Yes I am, thanks to them – you see, that is what I survive on above all, those drawings and flowers.
This is a very emotional week for me, probably compared only to the week I left my Kids.
This week is most emotional because in five days, my memoir goes LIVE! Well, the Kindle edition is already out there but the evidence remains in the paper back right?
What load will I be offloading? What weight will I be taking up? What ‘judgments’ will I be subjected to? What support will I be getting? The questions are endless.
One thing I know for sure, is that I will survive as I have so far done.
My kids are I are trying as hard as it is, to cope our own way.
I do the calling when the lines are kind, I see them on skype when either of their ‘other mothers’ is online or takes them to a cyber shop, and I get information on them from their school or teacher.
Yes, I had tried to plan my departure with them and work out a stay in touch plan.
We have always been more of friends and even ‘cheri cocos’ than we have been ‘mother -child’.
That is why, Gaby will say ‘ton cheri coco’, David will sign ton ami, and Alain will sign yours truly.
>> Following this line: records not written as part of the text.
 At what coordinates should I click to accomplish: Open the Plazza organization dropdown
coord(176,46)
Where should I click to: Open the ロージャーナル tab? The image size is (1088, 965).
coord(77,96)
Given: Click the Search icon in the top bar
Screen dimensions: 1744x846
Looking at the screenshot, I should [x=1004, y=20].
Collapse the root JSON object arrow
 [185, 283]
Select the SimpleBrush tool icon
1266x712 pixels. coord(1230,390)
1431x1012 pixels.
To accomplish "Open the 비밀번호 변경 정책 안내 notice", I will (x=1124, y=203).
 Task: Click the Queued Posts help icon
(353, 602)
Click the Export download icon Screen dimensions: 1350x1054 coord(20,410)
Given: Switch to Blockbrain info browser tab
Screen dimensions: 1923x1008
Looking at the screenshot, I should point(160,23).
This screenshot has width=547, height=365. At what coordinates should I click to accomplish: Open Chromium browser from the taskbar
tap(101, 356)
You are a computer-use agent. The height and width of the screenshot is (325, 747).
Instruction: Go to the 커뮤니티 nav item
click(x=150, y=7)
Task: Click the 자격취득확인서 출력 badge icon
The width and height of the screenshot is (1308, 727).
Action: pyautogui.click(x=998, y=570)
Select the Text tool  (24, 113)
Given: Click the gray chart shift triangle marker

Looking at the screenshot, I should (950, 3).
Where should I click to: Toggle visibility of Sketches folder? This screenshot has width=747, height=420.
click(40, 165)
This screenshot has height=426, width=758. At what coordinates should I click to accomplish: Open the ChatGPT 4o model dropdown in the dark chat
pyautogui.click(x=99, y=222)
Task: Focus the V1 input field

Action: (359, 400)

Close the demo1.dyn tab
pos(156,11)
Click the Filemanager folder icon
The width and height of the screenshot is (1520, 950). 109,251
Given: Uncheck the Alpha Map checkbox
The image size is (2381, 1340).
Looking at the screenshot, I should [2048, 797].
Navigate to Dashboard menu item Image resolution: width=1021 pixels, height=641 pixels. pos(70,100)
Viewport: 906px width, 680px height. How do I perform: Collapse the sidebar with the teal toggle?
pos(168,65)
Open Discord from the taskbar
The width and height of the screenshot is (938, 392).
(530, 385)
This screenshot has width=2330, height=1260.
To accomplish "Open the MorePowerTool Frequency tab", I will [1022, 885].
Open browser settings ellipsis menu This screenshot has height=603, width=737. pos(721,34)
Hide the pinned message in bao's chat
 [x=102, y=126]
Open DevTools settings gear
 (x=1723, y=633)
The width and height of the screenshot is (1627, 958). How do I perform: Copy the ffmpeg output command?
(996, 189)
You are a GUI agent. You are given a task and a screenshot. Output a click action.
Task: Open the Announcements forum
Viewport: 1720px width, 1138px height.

Together they are my three musketeers and together, we shall overcome just like the musketeers did.
We always remind each other that it is ‘Tous pour Un et Un pour Tous’ (All for One and One for All).
Yes, I Know many cannot understand and the tendency is to condemn that which we can’t!
Yes, I know some will be sorry for it is also in our human nature to be right?
Yes, I know other yet will say well serves you right after all am I not the one who ‘cooked my meals and made my bed’?
Whatever, I am sure of my drawings and flowers just like this one: and on those I survive.
And I know, just as painful as my life had been, just as traumatizing my marriage and divorce had been, just in the same way this one shall come to pass.
I know, those drawings and flowers
will no longer only see me survive, but I will thrive and we all shall be happily together on that boat.
Gentle followers of mine, what says thou?